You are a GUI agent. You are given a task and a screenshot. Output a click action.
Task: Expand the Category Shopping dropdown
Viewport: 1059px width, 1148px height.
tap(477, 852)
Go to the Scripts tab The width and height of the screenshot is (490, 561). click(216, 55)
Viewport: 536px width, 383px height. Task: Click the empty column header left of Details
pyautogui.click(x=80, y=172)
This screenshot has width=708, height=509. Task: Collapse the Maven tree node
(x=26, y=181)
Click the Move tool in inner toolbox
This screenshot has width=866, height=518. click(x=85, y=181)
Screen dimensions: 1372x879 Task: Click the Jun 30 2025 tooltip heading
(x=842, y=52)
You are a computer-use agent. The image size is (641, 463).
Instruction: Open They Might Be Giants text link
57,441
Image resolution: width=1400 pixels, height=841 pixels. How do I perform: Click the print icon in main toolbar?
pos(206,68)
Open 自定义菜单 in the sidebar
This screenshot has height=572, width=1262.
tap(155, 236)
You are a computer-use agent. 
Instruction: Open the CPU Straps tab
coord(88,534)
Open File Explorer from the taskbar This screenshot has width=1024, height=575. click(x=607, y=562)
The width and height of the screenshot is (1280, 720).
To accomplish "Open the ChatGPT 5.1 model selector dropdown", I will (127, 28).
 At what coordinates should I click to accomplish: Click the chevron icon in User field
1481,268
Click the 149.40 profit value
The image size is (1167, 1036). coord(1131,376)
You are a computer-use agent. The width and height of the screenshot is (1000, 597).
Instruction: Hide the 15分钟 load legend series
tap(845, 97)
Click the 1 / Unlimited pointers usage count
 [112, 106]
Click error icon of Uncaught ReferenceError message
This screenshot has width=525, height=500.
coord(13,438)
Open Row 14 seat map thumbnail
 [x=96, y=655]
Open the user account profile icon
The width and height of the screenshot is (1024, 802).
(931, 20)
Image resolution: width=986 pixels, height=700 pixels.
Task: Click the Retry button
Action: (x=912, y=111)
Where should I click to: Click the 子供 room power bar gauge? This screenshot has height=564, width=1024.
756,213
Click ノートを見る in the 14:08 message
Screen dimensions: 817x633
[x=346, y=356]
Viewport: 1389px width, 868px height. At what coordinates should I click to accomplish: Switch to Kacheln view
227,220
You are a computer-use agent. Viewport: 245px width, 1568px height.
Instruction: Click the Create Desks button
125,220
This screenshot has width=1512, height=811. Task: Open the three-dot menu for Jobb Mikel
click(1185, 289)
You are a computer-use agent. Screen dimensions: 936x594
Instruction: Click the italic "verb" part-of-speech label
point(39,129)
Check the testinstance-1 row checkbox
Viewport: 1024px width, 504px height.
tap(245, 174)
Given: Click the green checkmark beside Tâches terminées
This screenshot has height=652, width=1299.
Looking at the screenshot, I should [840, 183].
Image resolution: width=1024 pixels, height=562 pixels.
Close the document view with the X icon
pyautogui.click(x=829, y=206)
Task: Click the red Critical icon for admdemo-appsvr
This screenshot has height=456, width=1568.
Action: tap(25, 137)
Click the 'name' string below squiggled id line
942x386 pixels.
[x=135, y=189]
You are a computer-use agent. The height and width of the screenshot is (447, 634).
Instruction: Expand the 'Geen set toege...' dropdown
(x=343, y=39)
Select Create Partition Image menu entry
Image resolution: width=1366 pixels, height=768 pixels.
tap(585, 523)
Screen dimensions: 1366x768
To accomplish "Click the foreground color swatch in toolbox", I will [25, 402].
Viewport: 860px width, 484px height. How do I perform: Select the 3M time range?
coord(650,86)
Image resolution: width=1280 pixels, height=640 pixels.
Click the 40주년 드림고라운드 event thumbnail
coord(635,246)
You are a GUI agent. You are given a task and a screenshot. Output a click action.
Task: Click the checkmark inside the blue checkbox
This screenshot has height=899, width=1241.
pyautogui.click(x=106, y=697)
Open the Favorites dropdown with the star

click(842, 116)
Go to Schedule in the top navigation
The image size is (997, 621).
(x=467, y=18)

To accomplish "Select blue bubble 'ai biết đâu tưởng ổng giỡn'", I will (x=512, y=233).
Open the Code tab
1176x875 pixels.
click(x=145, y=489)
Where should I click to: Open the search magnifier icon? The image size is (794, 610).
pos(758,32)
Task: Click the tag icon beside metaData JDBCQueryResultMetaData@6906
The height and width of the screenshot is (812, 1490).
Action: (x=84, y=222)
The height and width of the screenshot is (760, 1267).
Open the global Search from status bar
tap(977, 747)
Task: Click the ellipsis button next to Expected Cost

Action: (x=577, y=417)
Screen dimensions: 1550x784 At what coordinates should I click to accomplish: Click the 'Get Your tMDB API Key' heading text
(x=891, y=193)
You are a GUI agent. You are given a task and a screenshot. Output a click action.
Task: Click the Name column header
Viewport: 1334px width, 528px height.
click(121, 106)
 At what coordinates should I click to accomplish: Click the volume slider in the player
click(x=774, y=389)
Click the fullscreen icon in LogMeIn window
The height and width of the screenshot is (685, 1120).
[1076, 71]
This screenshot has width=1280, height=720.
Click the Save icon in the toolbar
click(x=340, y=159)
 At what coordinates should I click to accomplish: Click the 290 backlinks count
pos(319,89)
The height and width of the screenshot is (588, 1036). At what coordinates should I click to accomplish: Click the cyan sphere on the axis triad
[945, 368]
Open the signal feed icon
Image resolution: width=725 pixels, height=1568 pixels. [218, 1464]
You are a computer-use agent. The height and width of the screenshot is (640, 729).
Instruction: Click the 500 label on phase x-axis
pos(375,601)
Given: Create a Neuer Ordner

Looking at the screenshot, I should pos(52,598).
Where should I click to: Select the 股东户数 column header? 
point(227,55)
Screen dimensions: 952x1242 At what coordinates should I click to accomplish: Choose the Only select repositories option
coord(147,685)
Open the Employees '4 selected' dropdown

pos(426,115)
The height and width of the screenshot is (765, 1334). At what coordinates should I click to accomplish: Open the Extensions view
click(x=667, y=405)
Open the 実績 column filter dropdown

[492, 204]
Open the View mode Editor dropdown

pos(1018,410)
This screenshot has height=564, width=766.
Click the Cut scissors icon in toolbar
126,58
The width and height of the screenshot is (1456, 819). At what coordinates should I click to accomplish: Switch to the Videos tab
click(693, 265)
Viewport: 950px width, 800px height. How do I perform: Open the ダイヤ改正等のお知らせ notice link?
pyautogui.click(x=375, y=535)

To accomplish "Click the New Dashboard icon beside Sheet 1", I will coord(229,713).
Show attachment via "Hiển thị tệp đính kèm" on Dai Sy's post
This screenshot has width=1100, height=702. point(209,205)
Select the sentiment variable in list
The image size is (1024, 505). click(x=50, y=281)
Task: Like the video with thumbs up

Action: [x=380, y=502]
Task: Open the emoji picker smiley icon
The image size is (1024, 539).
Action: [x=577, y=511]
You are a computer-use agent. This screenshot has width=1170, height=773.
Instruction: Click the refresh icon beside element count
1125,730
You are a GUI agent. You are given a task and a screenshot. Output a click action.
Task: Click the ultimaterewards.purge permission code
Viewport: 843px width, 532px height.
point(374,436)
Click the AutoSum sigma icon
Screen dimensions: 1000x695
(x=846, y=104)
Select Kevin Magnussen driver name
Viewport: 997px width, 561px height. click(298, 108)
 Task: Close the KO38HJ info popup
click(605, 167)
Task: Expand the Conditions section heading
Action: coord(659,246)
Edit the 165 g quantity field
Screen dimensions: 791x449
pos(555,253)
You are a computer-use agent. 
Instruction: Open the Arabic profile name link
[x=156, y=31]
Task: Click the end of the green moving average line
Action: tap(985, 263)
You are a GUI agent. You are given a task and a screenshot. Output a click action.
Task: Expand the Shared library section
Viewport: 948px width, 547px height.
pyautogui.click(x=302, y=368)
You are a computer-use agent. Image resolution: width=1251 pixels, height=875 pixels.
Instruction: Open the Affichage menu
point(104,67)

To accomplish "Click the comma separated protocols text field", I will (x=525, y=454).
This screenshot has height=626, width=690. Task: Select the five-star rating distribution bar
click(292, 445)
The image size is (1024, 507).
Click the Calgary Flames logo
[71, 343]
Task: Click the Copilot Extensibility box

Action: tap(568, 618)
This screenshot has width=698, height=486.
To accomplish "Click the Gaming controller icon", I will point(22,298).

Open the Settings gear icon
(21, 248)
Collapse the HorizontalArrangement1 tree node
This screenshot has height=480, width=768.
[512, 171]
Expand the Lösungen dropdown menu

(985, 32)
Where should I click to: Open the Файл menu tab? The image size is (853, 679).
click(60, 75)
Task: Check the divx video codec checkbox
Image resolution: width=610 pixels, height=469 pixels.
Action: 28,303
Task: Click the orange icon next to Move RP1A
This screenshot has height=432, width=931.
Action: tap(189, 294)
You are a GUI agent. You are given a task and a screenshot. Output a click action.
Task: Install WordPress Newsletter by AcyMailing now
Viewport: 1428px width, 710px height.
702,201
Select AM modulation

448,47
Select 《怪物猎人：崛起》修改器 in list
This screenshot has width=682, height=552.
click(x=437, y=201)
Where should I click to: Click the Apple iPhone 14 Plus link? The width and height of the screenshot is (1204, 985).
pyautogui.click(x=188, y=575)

────────────────────────────────────────

**WHAT NEEDS TO BE DONE:**
Each line of the data above containing the string "computer" is to be copied.

**WRITTEN RESPONSE:**
You are a computer-use agent. The image size is (641, 463).
You are a computer-use agent. 
You are a computer-use agent. The width and height of the screenshot is (1000, 597).
You are a computer-use agent. Viewport: 245px width, 1568px height.
You are a computer-use agent. Screen dimensions: 936x594
You are a computer-use agent. The height and width of the screenshot is (447, 634).
You are a computer-use agent. The height and width of the screenshot is (640, 729).
You are a computer-use agent. This screenshot has width=1170, height=773.
You are a computer-use agent. 
You are a computer-use agent. Image resolution: width=1251 pixels, height=875 pixels.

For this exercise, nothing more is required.